The analysts also cited the company's under-utilised cash hoard, which the new management has said it will judiciously deploy.

"We note that the new management is more shareholder-friendly and interested in investor concerns," the analysts said, in the wake of a recent Tianjin Zhong Xin corporate roadshow here.

And there is potential for operational efficiency improvement from recent business consolidations, they said, noting recent mergers in the procurement process and sales forces of various units.

"While the presence of such 'low-lying fruit' highlights the existing slack, it also offers us a glimpse into the deep potential within the company.

"With so many operating levers to pull, management should maintain or improve margins going forward."
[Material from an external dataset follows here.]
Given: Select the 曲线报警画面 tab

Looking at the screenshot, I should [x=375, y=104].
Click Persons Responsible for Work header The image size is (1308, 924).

Management changes in October 2017 saw Li Li Qun appointed executive director, alongside Li Yong as chairman of the board of directors, Wang Lei as general manager, and Zhou Hong as deputy general manager and chief engineer.

This was ahead of its third-quarter earnings announcement, which saw profit drop by 8 per cent to 83.3 million yuan (S$17 million) on a 14 per cent fall in revenue, for the three months to Sept 30, 2017.

The board said at the time that it would look to boost its marketing, focus on research and development, and strengthen internal controls and management.

Tianjin Zhong Xin's price on the Singapore Exchange has put on 5.7 per cent in the year to date, as at Jan 9, the bourse operator noted in a Tuesday report on healthcare stocks on its investor education portal.

But the counter is still trading at "a huge 36.8 per cent discount to Hong Kong-listed peers", said Mr Chen and Mr Yeo, and "a whooping (sic) 60 per cent discount to its A-share price of US$2.32" on the Shanghai bourse.

Tianjin Zhong Xin was up by US$0.03, or 3.11 per cent, to US$0.995 as at 11.30am on Wednesday, on a turnover of 2.11 million shares.